Stored records:
════════

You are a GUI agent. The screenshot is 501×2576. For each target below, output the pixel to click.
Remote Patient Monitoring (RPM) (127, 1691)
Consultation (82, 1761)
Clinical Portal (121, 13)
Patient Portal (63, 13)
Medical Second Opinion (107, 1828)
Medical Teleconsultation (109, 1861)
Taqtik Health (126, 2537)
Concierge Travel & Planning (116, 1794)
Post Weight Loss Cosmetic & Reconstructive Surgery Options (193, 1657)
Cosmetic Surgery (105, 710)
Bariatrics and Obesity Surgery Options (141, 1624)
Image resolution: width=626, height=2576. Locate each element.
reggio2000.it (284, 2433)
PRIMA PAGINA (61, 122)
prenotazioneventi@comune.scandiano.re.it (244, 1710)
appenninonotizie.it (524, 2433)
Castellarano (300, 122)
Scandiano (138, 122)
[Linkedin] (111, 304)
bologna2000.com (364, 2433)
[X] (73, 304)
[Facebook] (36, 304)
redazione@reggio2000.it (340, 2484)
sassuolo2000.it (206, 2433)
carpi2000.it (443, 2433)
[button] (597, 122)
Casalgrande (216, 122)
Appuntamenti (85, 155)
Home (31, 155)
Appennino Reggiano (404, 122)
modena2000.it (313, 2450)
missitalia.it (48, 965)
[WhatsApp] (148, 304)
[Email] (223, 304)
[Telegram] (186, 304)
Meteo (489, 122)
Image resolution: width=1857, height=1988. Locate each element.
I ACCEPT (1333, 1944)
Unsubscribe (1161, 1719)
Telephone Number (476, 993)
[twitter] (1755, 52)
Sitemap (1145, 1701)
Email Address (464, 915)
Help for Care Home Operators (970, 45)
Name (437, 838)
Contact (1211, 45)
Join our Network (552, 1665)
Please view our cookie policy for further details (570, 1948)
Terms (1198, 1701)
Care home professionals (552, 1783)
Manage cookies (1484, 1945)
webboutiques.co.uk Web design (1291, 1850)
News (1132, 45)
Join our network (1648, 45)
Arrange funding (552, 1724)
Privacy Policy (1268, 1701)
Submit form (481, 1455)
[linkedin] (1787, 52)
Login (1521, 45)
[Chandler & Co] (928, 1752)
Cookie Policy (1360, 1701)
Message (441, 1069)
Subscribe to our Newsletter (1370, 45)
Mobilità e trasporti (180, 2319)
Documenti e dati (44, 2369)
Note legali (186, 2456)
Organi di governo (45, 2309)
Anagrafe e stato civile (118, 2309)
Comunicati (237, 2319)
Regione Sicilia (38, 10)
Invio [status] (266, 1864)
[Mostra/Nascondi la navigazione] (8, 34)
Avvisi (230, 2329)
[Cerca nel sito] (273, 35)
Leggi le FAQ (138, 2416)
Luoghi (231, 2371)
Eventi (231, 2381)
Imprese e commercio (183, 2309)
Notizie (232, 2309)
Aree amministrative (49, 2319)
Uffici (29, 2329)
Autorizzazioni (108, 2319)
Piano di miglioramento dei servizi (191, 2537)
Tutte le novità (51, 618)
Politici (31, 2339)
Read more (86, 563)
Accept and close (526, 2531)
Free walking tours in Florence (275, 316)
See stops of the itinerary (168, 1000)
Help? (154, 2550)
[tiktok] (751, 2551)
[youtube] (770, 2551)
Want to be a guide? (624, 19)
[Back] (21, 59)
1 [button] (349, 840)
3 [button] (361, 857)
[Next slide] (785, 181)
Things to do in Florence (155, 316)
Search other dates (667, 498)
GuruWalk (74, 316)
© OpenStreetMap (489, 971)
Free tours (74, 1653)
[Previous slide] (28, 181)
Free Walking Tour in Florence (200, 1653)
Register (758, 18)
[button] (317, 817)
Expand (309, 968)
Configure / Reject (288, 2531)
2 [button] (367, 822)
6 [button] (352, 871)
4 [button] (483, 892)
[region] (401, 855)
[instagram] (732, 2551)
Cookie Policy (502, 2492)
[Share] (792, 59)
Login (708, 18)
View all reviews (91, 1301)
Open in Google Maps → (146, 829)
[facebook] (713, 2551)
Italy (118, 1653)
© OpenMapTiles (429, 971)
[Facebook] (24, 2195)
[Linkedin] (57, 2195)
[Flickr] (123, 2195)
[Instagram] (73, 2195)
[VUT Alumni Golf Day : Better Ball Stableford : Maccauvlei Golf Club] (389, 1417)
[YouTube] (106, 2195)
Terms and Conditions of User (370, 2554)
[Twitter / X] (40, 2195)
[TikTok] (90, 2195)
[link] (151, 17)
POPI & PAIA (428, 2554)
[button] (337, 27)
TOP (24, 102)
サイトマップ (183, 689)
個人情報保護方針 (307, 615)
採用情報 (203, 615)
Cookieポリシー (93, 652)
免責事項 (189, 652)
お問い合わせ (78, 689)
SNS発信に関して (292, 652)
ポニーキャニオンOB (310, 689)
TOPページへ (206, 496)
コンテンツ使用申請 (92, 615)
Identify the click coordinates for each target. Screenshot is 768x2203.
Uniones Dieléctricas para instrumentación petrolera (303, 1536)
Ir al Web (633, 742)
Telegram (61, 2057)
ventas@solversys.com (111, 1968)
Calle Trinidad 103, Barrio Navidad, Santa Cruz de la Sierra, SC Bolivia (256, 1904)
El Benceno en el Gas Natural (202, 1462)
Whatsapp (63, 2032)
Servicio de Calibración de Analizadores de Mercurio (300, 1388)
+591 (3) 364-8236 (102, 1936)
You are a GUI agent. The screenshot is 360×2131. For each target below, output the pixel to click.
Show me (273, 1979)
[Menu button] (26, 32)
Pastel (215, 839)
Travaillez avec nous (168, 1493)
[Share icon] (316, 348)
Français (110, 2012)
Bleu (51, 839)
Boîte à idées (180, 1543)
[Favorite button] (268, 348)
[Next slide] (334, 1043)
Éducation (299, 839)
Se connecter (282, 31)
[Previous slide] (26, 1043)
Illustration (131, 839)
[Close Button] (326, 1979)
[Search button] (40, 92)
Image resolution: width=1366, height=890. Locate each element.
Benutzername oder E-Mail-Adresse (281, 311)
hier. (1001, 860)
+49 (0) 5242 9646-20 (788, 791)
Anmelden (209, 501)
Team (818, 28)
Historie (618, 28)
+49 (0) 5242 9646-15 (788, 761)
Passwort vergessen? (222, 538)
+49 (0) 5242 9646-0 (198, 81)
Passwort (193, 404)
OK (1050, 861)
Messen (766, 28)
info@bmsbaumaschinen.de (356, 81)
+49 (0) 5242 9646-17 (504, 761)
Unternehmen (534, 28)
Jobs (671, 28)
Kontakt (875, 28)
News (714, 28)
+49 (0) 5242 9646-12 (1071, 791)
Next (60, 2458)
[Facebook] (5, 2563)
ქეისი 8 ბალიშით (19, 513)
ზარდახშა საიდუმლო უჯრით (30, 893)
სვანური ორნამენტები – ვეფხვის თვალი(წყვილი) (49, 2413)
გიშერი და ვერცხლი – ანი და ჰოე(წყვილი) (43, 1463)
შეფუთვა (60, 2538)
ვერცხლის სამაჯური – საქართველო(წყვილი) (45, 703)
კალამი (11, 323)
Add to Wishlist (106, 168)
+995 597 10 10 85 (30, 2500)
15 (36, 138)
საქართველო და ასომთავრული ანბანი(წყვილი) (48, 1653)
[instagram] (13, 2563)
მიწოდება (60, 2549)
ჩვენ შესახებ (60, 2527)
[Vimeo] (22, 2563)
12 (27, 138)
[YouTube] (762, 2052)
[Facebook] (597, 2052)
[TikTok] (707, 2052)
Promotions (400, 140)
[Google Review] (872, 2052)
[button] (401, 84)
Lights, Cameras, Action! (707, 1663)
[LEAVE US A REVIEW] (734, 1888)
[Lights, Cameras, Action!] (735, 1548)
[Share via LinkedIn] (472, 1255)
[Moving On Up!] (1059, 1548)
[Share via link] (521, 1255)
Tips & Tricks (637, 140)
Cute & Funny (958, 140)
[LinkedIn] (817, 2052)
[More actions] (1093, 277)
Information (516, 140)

════════

> WHAT THE TASK ASKS: Output only an exact transcription of the lines above from the one with "[Email] (223, 304)" up to and including the one with "Privacy Policy (1268, 1701)".

> TASK RESPONSE:
[Email] (223, 304)
[Telegram] (186, 304)
Meteo (489, 122)
Image resolution: width=1857, height=1988. Locate each element.
I ACCEPT (1333, 1944)
Unsubscribe (1161, 1719)
Telephone Number (476, 993)
[twitter] (1755, 52)
Sitemap (1145, 1701)
Email Address (464, 915)
Help for Care Home Operators (970, 45)
Name (437, 838)
Contact (1211, 45)
Join our Network (552, 1665)
Please view our cookie policy for further details (570, 1948)
Terms (1198, 1701)
Care home professionals (552, 1783)
Manage cookies (1484, 1945)
webboutiques.co.uk Web design (1291, 1850)
News (1132, 45)
Join our network (1648, 45)
Arrange funding (552, 1724)
Privacy Policy (1268, 1701)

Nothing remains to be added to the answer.